> [Stated task]: Copy the dataset rows below word for word, from the line containing "will (770, 8)." through the line containing "Viewport: 821px width, 448px", including both of those lines.

Dataset rows
· · · · ·

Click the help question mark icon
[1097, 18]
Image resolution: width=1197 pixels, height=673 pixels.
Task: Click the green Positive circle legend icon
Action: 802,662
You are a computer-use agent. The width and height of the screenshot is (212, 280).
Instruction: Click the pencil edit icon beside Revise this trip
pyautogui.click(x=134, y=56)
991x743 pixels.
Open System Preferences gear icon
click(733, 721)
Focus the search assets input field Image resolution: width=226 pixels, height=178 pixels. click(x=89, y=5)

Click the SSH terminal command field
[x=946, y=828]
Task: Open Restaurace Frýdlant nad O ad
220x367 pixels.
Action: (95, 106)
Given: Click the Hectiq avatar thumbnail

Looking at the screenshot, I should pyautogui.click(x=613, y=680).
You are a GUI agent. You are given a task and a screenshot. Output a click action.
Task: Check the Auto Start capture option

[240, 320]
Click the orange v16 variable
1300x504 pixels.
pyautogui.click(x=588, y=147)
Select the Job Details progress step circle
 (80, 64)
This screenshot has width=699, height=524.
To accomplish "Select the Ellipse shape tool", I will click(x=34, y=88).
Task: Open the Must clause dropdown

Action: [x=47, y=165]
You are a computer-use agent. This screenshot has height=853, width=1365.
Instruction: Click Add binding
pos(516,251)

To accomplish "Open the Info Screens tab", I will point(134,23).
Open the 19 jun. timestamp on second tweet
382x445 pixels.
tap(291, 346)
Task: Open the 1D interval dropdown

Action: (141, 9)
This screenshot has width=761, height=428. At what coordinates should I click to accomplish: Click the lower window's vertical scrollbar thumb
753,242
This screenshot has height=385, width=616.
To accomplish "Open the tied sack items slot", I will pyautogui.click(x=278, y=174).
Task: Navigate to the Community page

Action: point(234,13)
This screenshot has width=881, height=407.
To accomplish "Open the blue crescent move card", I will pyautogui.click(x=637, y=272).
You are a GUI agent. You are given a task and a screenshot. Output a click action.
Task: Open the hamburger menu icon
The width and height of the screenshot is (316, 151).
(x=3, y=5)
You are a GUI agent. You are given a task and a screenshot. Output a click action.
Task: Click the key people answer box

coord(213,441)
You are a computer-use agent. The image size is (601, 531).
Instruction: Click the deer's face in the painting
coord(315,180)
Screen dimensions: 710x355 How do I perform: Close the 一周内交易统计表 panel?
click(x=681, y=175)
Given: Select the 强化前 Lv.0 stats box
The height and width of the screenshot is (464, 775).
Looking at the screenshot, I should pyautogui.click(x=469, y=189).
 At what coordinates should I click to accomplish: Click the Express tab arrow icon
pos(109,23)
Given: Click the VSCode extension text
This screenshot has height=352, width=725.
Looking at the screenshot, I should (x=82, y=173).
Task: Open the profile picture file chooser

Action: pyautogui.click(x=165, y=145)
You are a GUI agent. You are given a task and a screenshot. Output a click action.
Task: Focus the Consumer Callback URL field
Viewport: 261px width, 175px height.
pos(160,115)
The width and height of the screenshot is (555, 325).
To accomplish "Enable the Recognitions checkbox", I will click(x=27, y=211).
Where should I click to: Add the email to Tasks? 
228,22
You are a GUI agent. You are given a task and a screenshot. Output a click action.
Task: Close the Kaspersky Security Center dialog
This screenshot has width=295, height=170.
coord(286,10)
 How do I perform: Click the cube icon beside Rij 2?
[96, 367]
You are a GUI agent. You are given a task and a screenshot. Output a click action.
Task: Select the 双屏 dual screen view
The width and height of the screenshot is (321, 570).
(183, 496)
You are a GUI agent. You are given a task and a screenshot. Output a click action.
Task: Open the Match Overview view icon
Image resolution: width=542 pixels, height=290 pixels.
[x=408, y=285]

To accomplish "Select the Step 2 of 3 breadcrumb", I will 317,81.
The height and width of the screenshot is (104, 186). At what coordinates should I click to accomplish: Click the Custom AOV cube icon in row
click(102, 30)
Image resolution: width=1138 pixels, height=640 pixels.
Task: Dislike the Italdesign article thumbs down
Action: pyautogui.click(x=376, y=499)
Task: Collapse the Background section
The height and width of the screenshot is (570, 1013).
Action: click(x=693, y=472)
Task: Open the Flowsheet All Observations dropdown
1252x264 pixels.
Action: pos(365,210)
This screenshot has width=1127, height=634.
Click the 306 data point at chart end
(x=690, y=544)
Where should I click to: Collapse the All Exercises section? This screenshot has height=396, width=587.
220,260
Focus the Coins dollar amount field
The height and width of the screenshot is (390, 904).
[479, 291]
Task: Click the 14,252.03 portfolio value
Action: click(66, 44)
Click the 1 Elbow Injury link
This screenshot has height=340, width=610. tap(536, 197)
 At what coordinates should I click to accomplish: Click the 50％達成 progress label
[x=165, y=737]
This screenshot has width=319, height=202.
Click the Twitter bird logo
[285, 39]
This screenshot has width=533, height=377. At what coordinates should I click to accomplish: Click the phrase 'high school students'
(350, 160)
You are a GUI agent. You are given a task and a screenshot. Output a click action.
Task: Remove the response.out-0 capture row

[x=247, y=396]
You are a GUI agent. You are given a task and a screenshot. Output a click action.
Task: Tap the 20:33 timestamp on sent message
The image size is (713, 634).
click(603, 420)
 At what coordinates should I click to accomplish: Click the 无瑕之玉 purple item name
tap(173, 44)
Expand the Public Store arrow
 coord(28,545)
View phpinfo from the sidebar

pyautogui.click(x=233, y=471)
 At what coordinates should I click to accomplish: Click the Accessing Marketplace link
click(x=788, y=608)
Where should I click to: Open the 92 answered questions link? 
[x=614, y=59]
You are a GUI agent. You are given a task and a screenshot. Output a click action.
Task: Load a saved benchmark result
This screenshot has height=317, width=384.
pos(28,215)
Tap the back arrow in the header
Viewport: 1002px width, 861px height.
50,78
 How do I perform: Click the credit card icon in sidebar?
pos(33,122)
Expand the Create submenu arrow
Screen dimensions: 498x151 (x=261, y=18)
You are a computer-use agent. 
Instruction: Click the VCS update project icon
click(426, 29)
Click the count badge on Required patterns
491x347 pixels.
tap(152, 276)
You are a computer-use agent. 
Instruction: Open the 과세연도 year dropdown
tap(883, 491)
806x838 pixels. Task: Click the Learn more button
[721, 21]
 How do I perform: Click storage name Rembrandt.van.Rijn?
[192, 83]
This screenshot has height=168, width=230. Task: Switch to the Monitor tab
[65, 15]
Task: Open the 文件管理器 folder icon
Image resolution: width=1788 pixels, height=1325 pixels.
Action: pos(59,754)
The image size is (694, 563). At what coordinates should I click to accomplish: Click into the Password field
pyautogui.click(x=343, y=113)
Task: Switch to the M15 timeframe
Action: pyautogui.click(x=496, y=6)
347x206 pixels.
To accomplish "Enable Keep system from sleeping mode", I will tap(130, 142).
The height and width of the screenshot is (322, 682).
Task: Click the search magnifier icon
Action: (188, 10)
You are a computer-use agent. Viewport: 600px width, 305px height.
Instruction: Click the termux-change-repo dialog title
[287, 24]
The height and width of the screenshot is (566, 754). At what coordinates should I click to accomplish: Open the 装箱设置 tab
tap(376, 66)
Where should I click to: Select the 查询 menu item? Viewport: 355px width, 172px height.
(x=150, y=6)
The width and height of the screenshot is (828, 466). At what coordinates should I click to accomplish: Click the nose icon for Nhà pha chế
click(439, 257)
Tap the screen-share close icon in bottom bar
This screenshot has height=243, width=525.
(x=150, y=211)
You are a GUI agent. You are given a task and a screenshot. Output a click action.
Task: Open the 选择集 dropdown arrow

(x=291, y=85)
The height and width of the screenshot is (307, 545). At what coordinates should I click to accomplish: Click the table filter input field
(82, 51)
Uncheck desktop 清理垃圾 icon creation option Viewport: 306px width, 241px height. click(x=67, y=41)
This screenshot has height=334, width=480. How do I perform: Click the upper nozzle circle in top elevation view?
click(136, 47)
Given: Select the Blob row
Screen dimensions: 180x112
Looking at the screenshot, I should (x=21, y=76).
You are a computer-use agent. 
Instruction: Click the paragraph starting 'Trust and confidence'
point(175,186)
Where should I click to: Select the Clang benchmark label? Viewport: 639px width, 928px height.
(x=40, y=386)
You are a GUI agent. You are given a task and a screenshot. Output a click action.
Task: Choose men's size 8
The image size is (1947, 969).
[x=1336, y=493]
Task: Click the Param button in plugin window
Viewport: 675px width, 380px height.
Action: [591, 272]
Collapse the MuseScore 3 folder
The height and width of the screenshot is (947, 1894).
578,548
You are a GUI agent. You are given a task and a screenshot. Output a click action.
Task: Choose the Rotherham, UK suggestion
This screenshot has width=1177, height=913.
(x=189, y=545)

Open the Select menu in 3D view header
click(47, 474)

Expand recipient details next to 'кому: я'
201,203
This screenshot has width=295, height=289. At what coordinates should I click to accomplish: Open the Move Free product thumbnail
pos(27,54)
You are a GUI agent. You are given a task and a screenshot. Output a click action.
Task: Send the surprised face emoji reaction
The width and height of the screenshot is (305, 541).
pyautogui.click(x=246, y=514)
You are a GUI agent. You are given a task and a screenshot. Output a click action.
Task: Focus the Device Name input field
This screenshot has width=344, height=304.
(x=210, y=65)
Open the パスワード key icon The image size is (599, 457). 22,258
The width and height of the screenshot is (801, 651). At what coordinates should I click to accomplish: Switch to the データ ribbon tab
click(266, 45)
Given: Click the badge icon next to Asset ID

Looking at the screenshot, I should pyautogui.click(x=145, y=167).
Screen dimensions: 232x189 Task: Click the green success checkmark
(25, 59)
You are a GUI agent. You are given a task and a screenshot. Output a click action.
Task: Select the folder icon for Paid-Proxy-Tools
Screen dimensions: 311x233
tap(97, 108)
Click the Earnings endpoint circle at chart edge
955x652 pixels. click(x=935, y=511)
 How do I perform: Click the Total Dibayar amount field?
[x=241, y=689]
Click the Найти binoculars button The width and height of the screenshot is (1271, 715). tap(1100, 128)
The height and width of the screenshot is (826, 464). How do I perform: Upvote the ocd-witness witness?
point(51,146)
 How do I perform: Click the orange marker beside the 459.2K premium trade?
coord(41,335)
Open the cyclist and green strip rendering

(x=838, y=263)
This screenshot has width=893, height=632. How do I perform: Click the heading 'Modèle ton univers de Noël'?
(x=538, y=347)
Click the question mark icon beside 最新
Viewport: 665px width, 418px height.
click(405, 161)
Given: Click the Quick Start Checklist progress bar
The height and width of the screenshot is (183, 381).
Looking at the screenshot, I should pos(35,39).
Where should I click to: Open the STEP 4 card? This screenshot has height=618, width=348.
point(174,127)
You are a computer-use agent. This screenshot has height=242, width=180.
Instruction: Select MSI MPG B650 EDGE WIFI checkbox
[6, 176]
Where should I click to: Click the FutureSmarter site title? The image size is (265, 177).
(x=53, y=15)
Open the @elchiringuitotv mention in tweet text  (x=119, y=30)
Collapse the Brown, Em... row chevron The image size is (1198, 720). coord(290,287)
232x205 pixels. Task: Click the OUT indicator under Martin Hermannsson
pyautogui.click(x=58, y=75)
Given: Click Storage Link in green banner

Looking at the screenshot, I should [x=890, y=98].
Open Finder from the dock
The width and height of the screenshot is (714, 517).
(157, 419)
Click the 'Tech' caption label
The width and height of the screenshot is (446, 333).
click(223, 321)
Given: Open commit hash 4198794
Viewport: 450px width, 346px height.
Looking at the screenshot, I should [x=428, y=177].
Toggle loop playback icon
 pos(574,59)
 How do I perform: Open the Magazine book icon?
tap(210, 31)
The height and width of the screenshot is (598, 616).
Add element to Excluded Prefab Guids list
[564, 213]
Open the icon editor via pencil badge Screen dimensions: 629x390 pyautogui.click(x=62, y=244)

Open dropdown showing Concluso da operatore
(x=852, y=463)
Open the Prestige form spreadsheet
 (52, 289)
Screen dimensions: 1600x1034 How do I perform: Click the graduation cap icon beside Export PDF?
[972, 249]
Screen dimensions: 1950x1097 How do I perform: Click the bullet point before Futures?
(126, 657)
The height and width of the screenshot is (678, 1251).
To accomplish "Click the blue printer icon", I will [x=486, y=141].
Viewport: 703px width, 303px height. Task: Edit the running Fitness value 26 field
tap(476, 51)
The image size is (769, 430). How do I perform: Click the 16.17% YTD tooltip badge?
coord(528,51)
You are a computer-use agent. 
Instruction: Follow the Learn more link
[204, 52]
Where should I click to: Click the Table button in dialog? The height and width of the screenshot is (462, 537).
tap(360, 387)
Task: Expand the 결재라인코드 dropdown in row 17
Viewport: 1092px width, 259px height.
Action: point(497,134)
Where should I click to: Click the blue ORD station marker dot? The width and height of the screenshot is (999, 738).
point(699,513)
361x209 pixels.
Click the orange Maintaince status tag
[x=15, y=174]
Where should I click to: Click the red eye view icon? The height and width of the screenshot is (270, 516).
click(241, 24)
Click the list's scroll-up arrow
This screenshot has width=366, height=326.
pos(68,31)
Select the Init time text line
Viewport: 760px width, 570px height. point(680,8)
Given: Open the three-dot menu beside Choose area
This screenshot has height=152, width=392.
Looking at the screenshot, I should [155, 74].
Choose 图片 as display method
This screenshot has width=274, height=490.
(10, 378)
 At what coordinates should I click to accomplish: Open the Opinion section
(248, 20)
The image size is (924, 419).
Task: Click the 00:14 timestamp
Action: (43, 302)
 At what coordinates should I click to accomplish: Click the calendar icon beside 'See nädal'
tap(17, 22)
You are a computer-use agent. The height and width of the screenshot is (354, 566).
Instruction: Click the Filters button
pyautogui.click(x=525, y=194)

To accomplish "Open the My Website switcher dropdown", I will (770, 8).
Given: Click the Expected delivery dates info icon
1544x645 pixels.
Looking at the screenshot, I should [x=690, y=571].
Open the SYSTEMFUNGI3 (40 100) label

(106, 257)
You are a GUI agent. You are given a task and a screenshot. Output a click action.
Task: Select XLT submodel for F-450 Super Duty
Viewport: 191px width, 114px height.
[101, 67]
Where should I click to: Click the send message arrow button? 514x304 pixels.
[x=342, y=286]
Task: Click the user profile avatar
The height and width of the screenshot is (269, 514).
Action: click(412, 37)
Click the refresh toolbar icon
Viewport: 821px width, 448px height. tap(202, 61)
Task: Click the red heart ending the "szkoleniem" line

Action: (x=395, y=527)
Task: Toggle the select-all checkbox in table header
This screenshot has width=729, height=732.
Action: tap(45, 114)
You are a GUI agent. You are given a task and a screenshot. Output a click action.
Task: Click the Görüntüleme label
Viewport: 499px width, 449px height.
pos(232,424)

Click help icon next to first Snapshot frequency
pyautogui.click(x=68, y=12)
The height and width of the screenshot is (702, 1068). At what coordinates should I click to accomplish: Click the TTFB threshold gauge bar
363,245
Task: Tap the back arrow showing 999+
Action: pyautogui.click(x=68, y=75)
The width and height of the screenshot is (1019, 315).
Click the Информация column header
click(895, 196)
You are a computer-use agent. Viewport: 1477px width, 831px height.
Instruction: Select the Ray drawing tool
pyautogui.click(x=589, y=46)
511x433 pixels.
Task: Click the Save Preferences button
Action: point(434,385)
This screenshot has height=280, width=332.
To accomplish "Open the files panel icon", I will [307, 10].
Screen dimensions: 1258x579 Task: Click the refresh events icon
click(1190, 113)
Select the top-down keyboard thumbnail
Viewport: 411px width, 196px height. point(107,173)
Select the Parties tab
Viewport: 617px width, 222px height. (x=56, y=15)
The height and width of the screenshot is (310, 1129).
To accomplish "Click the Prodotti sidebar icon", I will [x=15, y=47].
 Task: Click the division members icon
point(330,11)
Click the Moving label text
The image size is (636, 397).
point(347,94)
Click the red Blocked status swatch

· · · · ·

> [Result]:
To accomplish "Open the My Website switcher dropdown", I will (770, 8).
Given: Click the Expected delivery dates info icon
1544x645 pixels.
Looking at the screenshot, I should [x=690, y=571].
Open the SYSTEMFUNGI3 (40 100) label

(106, 257)
You are a GUI agent. You are given a task and a screenshot. Output a click action.
Task: Select XLT submodel for F-450 Super Duty
Viewport: 191px width, 114px height.
[101, 67]
Where should I click to: Click the send message arrow button? 514x304 pixels.
[x=342, y=286]
Task: Click the user profile avatar
The height and width of the screenshot is (269, 514).
Action: click(412, 37)
Click the refresh toolbar icon
Viewport: 821px width, 448px height. tap(202, 61)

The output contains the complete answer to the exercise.